Merci à Marcella IACUB pour sa chronique publiée dans le Libé daté du 02 et 03 décembre 2017 qui tente de formuler un problème Hâaachement compliqué. Moi je dis « Balèze ! » [et pas « palme d'or » puisque certaines personnes contestent notre usage sans jury des dénominations des prix du cinéma d'auteur et commercial qui est aussi une industrie.]




  • Puisque tu as lu le Libé de ce week-end, est-ce que tu peux m'expliquer la phrase prononcée par une professeure d'université à Chicago « Les femmes n'obtiendront pas l'égalité salariale en continuant à subir l'affront de devoir céder la propriété de leur propre corps à des hommes de pouvoir. » ?
  • Oui, alors euh … Je ne comprends pas vraiment ce que vient fiche la problématique de « l'égalité salariale » là-dedans qui reste un problème pour moi secondaire puisque s'inscrivant dans un système économique de toutes les façons inégalitaires …. les hommes de pouvoir qui violent des femmes ne le font pas pour faire la nique à « l'égalité salariale » mais pour faire la nique à l'égalité entre les êtres humains, soit « je te viole parce que tu n'es pas un être humain comme moi et que tu dois être à mon service », c'est beaucoup plus grave qu'une simple différence de salaire.

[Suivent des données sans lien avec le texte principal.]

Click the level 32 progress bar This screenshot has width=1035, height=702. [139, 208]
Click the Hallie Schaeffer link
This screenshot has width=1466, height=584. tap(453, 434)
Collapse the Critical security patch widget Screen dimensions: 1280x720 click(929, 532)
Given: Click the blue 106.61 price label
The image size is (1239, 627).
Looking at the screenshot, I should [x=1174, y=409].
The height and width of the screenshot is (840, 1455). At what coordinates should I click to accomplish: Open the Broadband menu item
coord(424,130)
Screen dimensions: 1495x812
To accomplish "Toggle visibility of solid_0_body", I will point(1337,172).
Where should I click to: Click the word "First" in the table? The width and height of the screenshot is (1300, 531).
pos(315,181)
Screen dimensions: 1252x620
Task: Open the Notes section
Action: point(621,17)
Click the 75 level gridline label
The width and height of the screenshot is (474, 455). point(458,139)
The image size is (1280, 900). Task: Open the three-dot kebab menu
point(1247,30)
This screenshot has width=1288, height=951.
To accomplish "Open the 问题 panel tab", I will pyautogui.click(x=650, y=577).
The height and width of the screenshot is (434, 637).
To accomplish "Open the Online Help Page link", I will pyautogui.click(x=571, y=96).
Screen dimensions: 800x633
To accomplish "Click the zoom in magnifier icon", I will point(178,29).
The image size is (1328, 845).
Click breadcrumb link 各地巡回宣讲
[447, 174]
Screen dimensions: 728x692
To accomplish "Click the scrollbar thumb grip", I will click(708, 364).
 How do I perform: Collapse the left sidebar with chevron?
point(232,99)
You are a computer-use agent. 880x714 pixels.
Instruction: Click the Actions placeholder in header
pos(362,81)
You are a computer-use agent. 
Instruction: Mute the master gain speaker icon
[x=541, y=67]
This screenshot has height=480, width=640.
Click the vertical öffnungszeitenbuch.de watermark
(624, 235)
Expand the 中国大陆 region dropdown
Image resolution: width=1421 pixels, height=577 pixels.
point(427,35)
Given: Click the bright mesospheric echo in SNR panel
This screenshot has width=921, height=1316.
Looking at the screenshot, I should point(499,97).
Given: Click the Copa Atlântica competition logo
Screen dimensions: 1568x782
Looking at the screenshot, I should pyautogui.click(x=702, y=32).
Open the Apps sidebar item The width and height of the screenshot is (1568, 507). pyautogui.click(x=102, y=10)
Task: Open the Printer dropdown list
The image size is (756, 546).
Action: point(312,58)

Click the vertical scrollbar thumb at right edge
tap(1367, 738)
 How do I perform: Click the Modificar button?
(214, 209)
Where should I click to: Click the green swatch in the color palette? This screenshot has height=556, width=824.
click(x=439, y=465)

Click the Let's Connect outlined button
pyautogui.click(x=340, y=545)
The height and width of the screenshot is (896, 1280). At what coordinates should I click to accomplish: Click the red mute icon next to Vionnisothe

  • Ben, justement c'est exactement le problème dont parle avec justesse la IACUB. Tant que les femmes se considèrent comme des marchandises, la société ne peut pas avancer vers l'égalité hommes-femmes. Bon, elle le dit beaucoup mieux que cela.
  • Je ne comprends pas.
  • Ce que je comprends c'est que le problème de l'inégalité des salaires est hétérogène aux inégalités entre hommes et femmes.
  • Je ne comprends toujours pas.
  • Ben, si tu veux, la répartition des rémunérations est de toutes les façons injuste, ce n'est pas comme si la seule injustice concernait la différence entre les hommes et les femmes. Par exemple, les personnes qui bossent à la télé gagnent beaucoup trop d'argent, elles ont ainsi tendance à se prendre au sérieux alors que d'un certain point de vue, elles n'apportent pas grand chose à l'humanité et produisent beaucoup trop de CO2 contrairement aux agriculteurs bio ou équivalent par exemple...
  • Moi, je ne suis pas d'accord avec la IACUB, les mecs aussi peuvent jouer à être des marchandises à acheter, c'est d'ailleurs un peu le problème de nos sociétés traversées par une crise écologique sans précédent : tout le monde parmi les chacuns et les chacunes jouent à être la marchandise à acheter et personne ne joue à la nature qui produit gratuitement tout un tas de trucs sans pesticides !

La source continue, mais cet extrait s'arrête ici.